Many of you were kind enough to inquire individually about being able to examine one of the reports I write during the summer, about which I made a blog post here. I was able to secure permission from the company for whom I work as a freelancer, though I did have to blur out some details for privacy reasons. It was an interesting challenge to prepare it for presentation here! I am given a standard template in which to compose the reports, and it’s a Word doc, so posting it here would have been virtually impossible. I took a few weeks to mull it over and discussed the problem with our instructional technologist, Ryan Kinser.
We agreed the best approach was to save the paper as a PDF and turn the pages into JPGs. I did that, but ran into some glitches: some pages wouldn’t load, and the file sizes were too large in some cases. After several attempts, I finally decided to compress the PDF size and re-save it as JPGs, and pa-dah! That did the trick. Thus, for you, the images will not be as crisp and sharp as the ones I receive. I am given images that are so finely resolved that I can almost count the threads in the canvas, so other than the smell of the paint and wood I do not feel as though mine is not an equivalent experience to a personal examination. (After all, the person reading your X-rays isn’t looking at a patient either, and no one ever expresses surprise when a diagnosis is correctly made from a picture.)
If a PDF is more comfortable for you to read, I am posting one here:
melendez-stoskopff-report-copy-2
Among the images below I offer some commentary here and there to explain my process and some quirks of art-historical writing. Just this week I was exploring discipline-specific writing with some English classes and working with my own art history students on their term papers: the oddest thing about writing about art is that it was made in the past but the viewer is seeing it now, so the way verb tenses flow in such a paper seems strange at first but makes sense when one considers that reality.
So, as promised, here it is! Of all the ones I’ve ever written, this one was my favorite. I’m a sucker for still life (especially with food!) and I love a good mystery AND a happy ending, so read on and enjoy. Let me know if you have questions or comments, and many thanks for your interest. I am blushingly gratified so many of you were curious enough to ask. Take away from this anything useful to pass on to your own paper-writers. Isn’t that why we’re here in Blogland?
We start with an introductory page, of course:
then a précis, to define the scope of the problem, followed by a short biography of the artist. I try to keep that to 3/4 of a page, unless there’s a compelling reason to do otherwise. In terms of the writing process, I like to do the biography when I’m not feeling inspired, or waiting for a book to arrive, that kind of thing. Sometimes the Muse visits, sometimes she doesn’t, but a biography requires very little other than some facts and exposition, and I tell my students that to help them organize their own workflow. Start with the grunt work, wait for a spark to ignite and you’ll be ready when it does.
Next is a visual examination of the work: front, back, details, signature, flaws like cracks or voids in the paint. I had to blur some details, as I mention above, for privacy.
After we’ve walked through the painting (or sculpture, or print, photograph or drawing), I provide a bibliography of sources. It is a true bibliography, not a works cited, and you will notice the formatting is somewhat altered to account for the aesthetics of the report. Composed in NoodleTools, by the way. (That should be a tagline: “Good enough for million-dollar works of art, good enough for your history paper!”)

• Available data:
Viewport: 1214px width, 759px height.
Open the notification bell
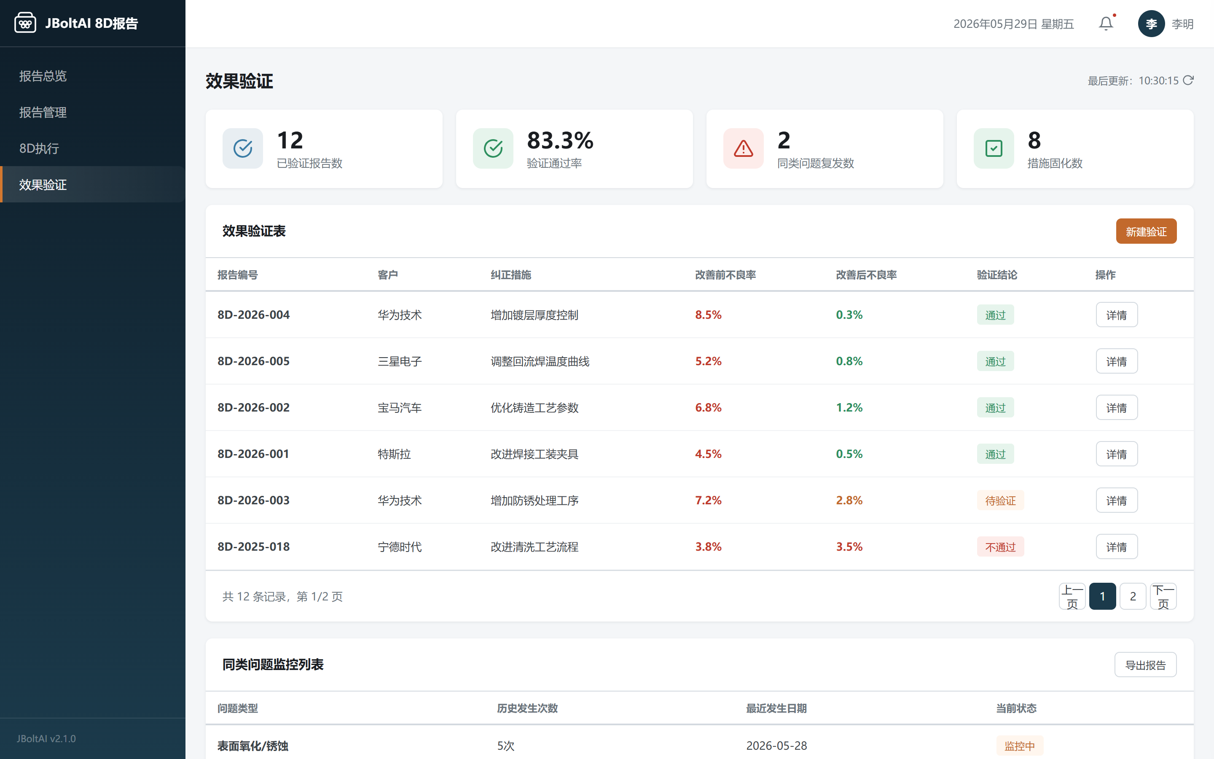point(1106,24)
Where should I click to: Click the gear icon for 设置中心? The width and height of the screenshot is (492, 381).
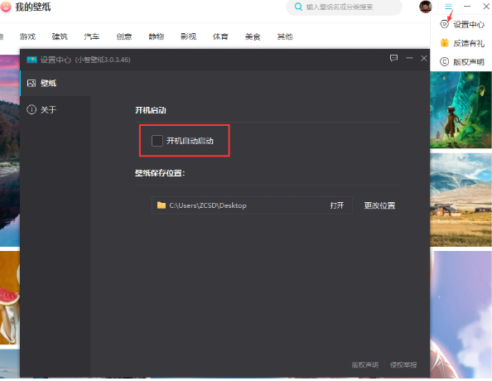[444, 24]
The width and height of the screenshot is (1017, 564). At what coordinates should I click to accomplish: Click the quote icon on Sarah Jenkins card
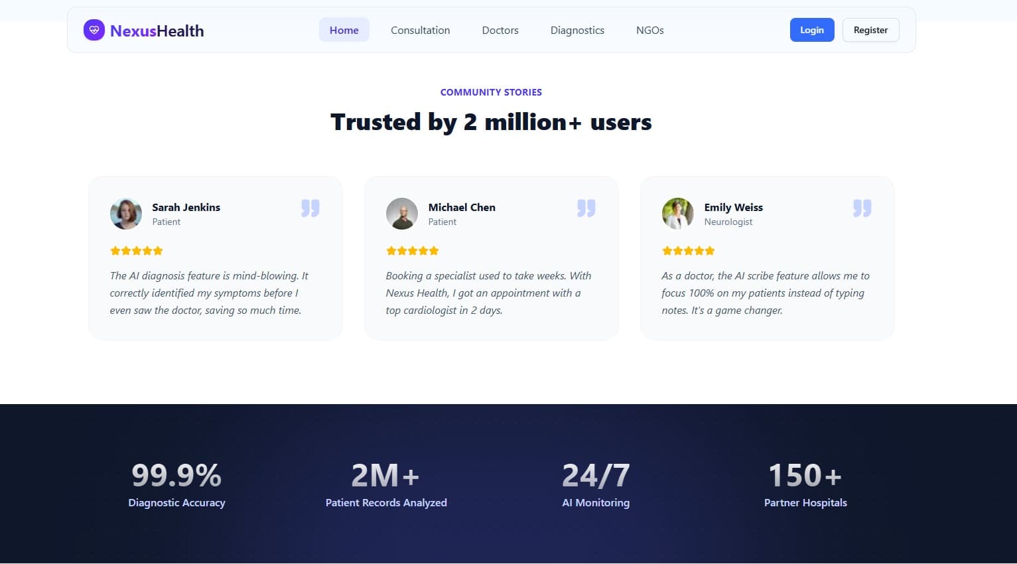click(x=310, y=208)
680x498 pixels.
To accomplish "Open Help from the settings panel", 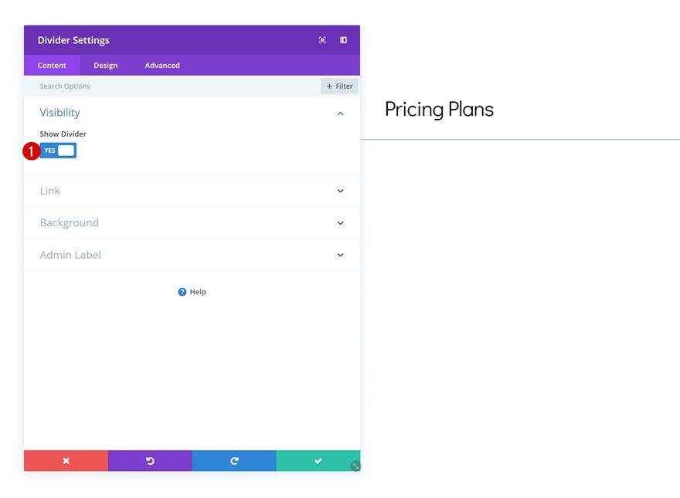I will tap(192, 291).
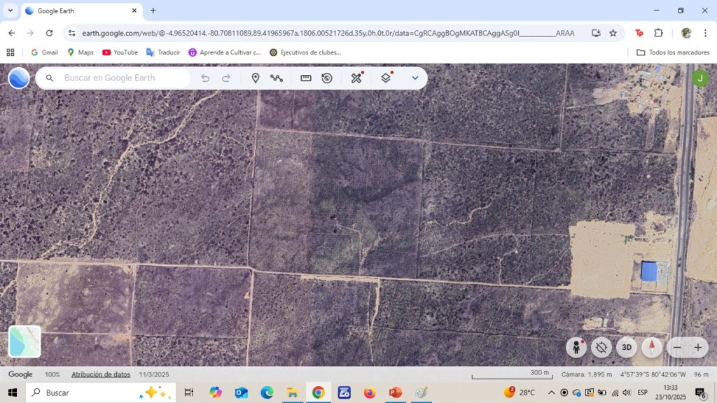
Task: Open the measure distance ruler tool
Action: point(306,78)
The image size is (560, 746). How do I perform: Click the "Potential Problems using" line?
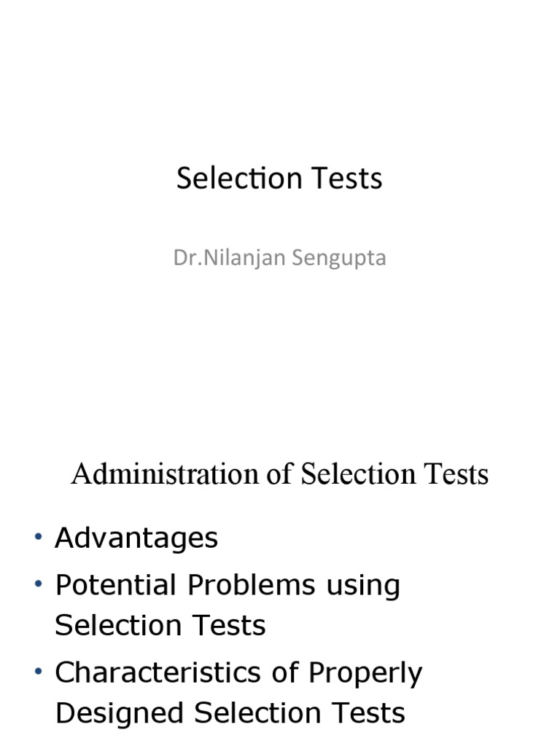tap(228, 585)
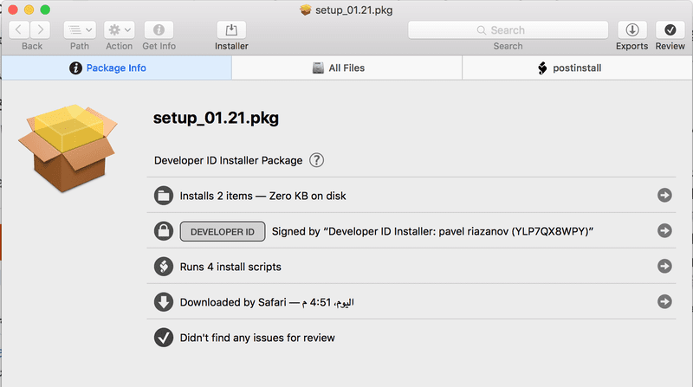Viewport: 693px width, 387px height.
Task: Click the lock signature icon
Action: (x=164, y=231)
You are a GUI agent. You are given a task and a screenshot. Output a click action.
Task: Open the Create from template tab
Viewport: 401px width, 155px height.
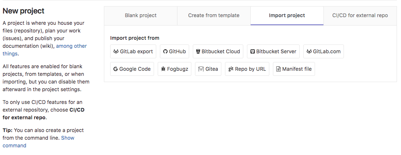[214, 15]
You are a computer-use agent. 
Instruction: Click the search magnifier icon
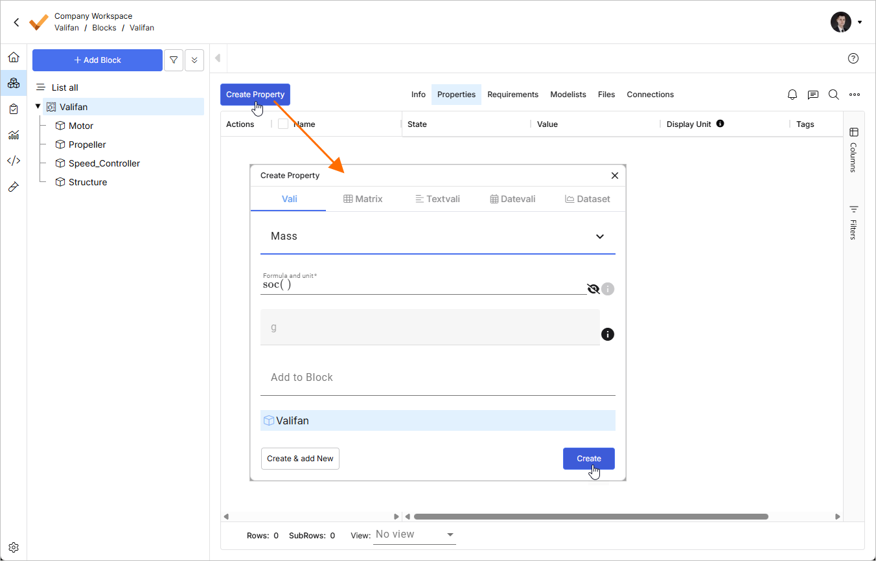(x=834, y=95)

• What the task asks:
From the blog post about the art report, copy the words starting with "We start with" and going on through "when it does.".

• Solution to this problem:
We start with an introductory page, of course:
then a précis, to define the scope of the problem, followed by a short biography of the artist. I try to keep that to 3/4 of a page, unless there’s a compelling reason to do otherwise. In terms of the writing process, I like to do the biography when I’m not feeling inspired, or waiting for a book to arrive, that kind of thing. Sometimes the Muse visits, sometimes she doesn’t, but a biography requires very little other than some facts and exposition, and I tell my students that to help them organize their own workflow. Start with the grunt work, wait for a spark to ignite and you’ll be ready when it does.